Governo propõe subsídio ao diesel, mas dois estados ficam fora do acordo
Das 27 unidades da Federação, apenas duas não aderiram à proposta de subsídio de R$ 1,20 por litro ao diesel importado, informou nesta segunda-feira (6) o Ministério da Fazenda. A medida integra o pacote do governo federal para conter a alta dos combustíveis e prevê divisão de custos entre a União e os estados que aceitarem participar.
A pasta não divulgou oficialmente quais foram as unidades que ficaram de fora, mas, na semana passada, o vice-presidente Geraldo Alckmin indicou que não houve acordo com Rio de Janeiro e Rondônia. Segundo o ministro da Fazenda, Dario Durigan, o governo segue em negociação para tentar ampliar a adesão.

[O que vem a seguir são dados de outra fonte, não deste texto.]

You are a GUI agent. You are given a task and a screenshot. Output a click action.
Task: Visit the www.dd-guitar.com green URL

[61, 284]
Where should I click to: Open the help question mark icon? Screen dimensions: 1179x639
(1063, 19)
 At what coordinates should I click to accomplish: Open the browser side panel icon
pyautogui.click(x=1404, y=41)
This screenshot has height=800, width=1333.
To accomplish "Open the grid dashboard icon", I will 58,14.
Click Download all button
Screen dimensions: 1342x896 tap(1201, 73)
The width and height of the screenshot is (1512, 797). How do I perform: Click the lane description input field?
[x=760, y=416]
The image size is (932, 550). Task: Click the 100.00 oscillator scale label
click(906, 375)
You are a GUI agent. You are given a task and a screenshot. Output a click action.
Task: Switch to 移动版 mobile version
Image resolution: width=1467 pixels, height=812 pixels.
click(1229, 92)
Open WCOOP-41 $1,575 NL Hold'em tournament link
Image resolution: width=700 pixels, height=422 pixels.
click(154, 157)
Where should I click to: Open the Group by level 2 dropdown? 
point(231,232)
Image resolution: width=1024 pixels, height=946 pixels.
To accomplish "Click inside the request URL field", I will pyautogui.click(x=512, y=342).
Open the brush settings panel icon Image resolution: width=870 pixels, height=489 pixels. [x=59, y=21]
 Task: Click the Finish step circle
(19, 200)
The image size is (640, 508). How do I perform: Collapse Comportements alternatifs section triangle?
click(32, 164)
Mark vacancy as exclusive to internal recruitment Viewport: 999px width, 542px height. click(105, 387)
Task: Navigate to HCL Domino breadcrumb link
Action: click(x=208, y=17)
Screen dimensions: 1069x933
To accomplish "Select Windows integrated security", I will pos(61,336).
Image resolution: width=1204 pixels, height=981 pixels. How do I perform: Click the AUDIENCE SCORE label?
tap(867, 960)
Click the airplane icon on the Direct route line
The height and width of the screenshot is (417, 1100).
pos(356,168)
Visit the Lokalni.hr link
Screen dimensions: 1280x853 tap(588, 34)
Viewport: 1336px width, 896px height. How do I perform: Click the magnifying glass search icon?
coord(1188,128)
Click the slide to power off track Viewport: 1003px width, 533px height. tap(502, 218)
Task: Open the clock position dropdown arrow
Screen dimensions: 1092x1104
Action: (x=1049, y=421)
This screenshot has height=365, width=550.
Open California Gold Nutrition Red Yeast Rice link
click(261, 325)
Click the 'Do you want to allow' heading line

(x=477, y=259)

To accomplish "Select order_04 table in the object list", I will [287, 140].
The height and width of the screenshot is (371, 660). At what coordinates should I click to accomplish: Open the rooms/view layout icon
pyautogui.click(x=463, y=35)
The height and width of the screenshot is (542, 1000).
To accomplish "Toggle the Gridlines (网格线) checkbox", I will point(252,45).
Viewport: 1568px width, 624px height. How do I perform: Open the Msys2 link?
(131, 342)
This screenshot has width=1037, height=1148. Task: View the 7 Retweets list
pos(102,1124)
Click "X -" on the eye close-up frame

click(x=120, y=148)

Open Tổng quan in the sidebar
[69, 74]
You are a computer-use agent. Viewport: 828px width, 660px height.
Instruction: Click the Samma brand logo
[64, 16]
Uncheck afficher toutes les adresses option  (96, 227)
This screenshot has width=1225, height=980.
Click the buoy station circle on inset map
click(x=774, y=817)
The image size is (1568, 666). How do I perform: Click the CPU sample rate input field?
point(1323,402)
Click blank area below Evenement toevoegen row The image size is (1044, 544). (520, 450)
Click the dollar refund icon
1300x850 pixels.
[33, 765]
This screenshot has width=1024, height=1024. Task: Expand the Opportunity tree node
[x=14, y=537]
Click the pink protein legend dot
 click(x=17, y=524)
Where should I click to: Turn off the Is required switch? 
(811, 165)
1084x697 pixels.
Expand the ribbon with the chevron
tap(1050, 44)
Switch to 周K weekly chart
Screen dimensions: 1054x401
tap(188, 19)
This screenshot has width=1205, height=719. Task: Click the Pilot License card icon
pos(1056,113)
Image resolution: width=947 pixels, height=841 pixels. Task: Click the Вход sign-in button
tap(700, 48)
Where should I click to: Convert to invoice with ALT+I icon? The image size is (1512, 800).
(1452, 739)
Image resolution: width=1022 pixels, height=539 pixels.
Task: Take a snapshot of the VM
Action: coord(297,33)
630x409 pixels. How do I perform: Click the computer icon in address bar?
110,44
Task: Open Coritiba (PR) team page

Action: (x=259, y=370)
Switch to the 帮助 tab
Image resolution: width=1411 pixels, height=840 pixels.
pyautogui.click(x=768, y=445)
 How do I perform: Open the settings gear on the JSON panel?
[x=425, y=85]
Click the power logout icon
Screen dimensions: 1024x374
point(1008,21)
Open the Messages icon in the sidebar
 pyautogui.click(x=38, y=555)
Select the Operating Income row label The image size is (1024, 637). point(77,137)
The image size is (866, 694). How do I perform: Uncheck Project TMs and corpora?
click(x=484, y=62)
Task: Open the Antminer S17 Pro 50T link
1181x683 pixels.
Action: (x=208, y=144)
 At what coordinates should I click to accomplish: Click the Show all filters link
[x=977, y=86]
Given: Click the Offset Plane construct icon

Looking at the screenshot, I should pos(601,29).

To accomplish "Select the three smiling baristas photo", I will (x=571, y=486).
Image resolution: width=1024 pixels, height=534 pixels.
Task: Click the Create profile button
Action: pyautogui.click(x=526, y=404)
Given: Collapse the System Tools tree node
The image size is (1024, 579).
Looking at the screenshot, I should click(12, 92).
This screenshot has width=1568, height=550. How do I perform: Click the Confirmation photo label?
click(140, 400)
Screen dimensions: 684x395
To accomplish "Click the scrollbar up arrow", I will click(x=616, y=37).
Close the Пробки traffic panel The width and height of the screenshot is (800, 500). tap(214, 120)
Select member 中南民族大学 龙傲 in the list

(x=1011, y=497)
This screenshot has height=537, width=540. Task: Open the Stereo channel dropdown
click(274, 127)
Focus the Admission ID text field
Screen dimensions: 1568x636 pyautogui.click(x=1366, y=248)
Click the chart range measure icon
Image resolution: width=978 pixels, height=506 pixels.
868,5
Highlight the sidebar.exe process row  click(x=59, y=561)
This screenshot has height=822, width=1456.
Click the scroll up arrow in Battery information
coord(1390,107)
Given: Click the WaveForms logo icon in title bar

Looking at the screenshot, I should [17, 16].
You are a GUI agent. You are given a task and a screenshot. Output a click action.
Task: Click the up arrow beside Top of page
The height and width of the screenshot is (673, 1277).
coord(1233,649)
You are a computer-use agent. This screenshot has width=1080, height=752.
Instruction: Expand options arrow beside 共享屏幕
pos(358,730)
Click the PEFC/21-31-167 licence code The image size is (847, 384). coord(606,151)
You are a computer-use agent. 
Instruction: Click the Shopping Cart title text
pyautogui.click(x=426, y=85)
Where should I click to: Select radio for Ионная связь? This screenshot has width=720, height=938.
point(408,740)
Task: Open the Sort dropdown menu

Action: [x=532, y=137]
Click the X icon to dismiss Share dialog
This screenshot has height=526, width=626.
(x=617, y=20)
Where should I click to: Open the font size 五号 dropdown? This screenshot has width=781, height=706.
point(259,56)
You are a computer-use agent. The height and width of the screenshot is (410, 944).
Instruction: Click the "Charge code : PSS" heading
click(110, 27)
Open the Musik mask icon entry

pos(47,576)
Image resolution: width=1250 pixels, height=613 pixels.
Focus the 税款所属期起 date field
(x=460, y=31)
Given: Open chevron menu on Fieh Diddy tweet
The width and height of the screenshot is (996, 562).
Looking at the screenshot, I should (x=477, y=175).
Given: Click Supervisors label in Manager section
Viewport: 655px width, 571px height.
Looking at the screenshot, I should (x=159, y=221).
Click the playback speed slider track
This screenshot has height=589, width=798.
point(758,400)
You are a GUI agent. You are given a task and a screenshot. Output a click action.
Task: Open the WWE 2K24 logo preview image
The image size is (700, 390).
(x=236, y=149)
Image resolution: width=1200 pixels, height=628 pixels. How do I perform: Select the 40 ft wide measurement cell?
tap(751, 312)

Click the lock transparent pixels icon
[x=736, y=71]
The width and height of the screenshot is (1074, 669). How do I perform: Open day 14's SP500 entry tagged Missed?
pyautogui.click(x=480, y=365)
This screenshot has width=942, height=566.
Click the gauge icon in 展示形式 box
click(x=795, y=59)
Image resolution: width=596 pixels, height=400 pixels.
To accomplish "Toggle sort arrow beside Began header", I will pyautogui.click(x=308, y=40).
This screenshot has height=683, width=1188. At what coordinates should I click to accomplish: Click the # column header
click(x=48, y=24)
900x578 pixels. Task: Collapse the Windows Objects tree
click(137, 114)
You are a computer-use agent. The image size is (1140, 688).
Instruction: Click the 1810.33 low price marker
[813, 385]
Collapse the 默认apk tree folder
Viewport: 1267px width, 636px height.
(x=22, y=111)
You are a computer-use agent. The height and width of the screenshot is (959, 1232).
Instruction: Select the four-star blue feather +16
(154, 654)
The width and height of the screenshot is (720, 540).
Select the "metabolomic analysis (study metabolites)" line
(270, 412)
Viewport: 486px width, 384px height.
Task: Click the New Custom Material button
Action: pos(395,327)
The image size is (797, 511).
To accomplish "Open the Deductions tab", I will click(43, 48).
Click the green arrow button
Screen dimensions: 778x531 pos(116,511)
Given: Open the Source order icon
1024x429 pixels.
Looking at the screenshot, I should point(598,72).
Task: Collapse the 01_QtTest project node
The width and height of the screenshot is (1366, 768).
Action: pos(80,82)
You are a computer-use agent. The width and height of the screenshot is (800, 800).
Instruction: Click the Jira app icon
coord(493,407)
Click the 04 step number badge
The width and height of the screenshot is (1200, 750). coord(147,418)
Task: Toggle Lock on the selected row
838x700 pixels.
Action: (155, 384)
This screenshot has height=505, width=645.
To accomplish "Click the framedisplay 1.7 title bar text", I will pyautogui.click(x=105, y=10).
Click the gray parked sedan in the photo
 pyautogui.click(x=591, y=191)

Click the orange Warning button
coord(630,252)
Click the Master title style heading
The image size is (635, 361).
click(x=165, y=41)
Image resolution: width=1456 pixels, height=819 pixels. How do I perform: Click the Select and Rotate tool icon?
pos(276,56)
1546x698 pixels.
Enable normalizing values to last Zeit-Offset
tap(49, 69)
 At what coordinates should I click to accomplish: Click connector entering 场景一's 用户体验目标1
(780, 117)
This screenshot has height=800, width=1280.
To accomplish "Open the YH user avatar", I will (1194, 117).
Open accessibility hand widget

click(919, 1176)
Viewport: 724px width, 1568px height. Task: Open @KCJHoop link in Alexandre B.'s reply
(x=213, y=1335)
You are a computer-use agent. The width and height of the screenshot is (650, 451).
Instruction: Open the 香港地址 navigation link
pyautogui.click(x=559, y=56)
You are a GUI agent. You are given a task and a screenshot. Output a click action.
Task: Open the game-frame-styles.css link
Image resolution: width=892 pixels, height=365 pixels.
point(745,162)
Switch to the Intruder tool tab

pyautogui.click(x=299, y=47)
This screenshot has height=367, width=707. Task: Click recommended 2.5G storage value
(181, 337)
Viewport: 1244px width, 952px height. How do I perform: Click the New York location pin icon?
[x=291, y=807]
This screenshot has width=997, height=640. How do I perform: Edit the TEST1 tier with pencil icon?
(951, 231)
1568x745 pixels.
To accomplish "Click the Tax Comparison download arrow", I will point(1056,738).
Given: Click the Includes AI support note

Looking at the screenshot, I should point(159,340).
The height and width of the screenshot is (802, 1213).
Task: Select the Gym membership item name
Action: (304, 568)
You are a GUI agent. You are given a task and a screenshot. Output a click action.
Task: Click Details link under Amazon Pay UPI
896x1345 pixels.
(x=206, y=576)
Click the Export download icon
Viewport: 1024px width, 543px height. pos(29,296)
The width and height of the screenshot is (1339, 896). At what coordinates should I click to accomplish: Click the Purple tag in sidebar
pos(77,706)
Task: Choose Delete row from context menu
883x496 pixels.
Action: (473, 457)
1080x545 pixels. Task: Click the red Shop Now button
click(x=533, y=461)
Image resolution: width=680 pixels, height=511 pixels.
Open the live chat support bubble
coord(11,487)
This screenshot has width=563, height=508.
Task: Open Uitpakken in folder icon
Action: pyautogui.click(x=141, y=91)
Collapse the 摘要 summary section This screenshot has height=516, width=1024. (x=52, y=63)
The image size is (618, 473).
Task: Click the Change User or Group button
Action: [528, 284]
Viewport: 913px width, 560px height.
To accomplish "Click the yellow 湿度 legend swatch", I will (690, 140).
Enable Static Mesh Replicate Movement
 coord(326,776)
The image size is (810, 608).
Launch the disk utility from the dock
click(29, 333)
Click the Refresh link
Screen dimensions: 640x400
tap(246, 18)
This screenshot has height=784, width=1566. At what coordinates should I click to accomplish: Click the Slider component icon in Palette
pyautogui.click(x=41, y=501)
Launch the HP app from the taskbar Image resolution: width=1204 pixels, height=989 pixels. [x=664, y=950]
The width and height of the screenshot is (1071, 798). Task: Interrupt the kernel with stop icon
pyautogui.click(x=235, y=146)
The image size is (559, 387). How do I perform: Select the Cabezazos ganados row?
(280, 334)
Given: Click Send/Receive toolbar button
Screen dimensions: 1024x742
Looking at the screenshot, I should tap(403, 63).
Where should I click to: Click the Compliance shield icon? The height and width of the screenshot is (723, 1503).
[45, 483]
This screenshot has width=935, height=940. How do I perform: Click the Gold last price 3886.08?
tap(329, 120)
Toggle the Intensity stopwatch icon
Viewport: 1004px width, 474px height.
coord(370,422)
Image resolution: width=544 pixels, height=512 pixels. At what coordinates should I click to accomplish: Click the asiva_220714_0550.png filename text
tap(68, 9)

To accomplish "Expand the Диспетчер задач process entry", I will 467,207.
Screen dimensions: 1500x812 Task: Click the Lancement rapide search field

De caráter temporário, a proposta prevê um subsídio total de R$ 1,20 por litro de diesel importado durante dois meses. Desse total, R$ 0,60 serão custeados pelo governo federal e os outros R$ 0,60 pelos estados participantes.
O custo estimado da medida é de R$ 4 bilhões no período, sendo R$ 2 bilhões arcados pela União e R$ 2 bilhões pelos estados. Até a semana passada, a estimativa era de R$ 3 bilhões, o que indica uma revisão para cima nos gastos previstos.
De acordo com o Comsefaz, a participação Codos estados será proporcional ao volume de diesel consumido em cada região, embora os critérios detalhados ainda estejam em definição.
A adesão ao programa é voluntária, e as cotas dos estados que optarem por não participar não serão redistribuídas entre os demais, preservando a autonomia das unidades federativas.
Subsídio também para diesel nacional
Além do incentivo ao diesel importado, o governo anunciou um subsídio de R$ 0,80 por litro para o diesel produzido no Brasil. A medida também terá duração de dois meses e custo estimado em R$ 6 bilhões — o equivalente a R$ 3 bilhões por mês. Nesse caso, o valor será integralmente bancado pelo governo federal.